- What to work on:
Pictures do not belong in the copy. Write out exactly the lines from the one containing "Instruction: Open the" through the end of the data.

- Data to examine:
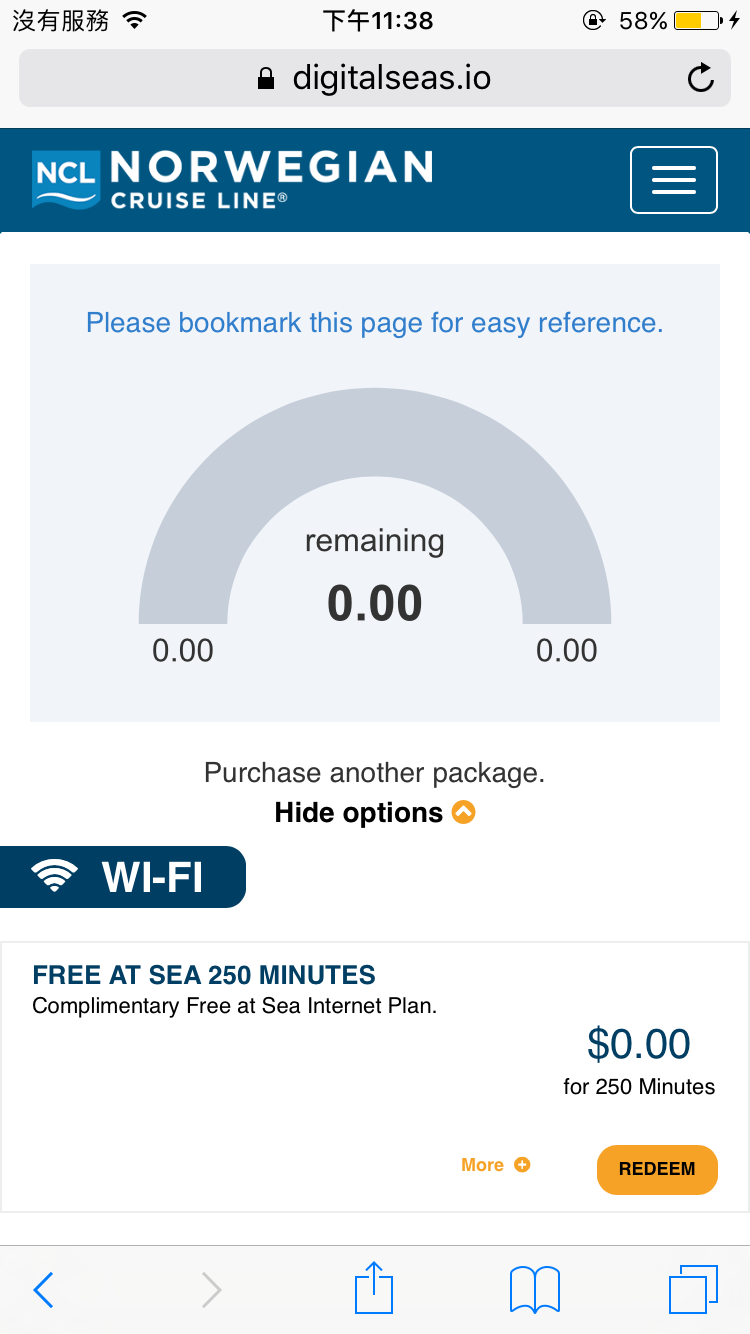The image size is (750, 1334).
Task: Click the Norwegian Cruise Line logo
Action: point(232,179)
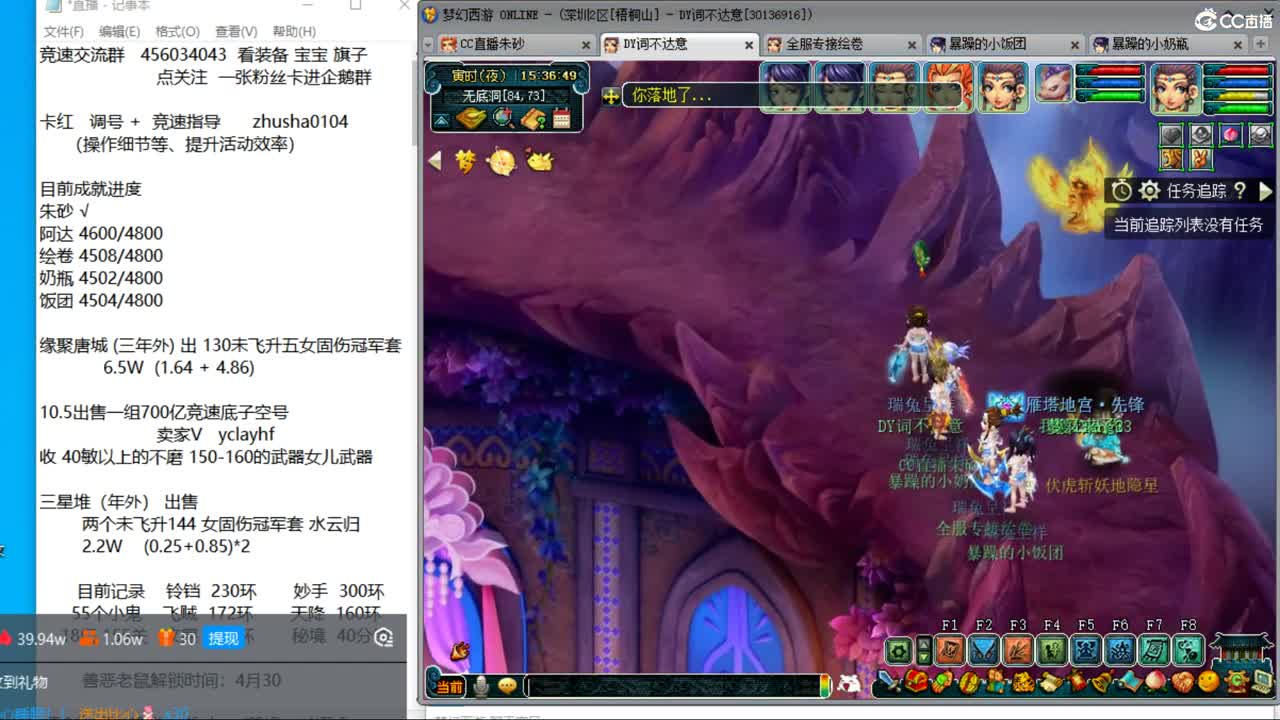Select the world map magnifier icon
1280x720 pixels.
pyautogui.click(x=501, y=117)
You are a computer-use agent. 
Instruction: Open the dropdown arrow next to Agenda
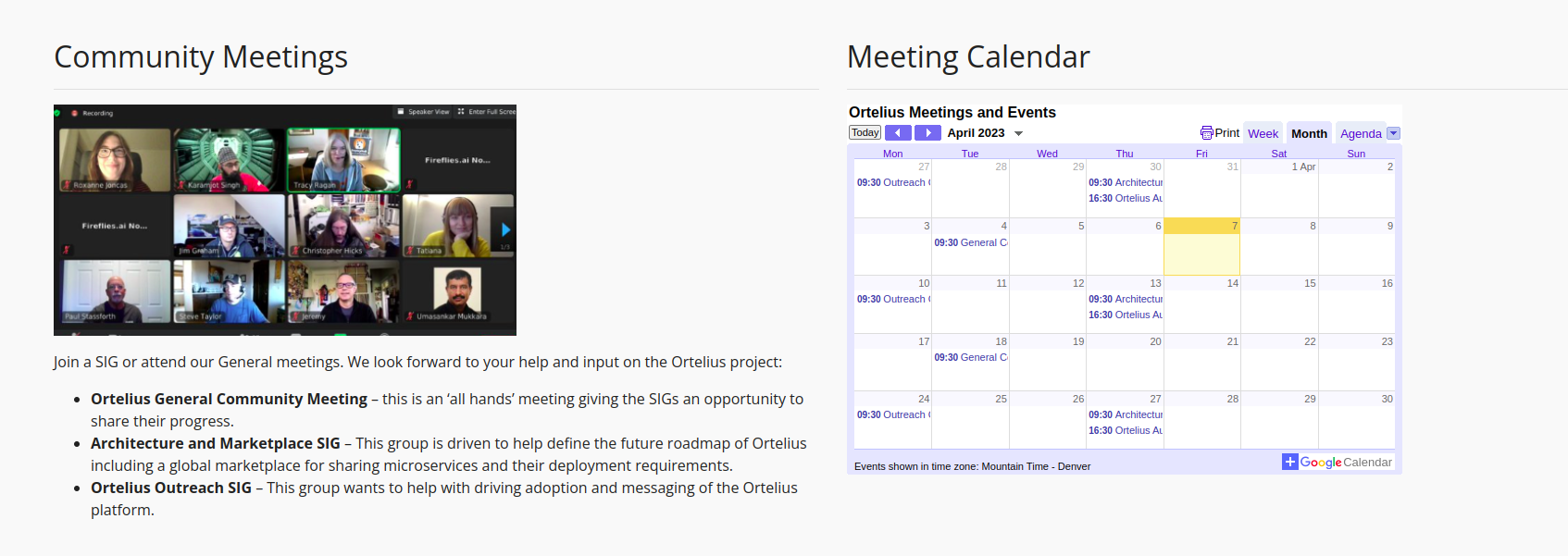[x=1394, y=132]
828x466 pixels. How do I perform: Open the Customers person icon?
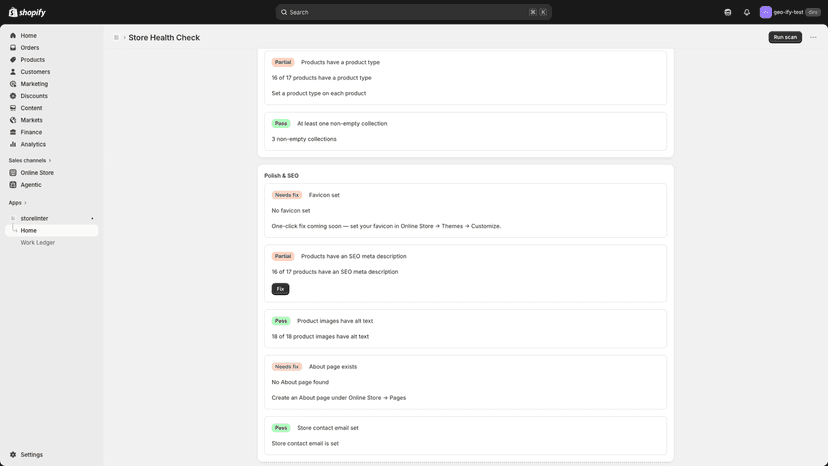pos(13,72)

- Response to this task:
Instruction: Open the dropdown arrow next to Agenda
[x=1394, y=132]
828x466 pixels. How do I perform: Open the Customers person icon?
pos(13,72)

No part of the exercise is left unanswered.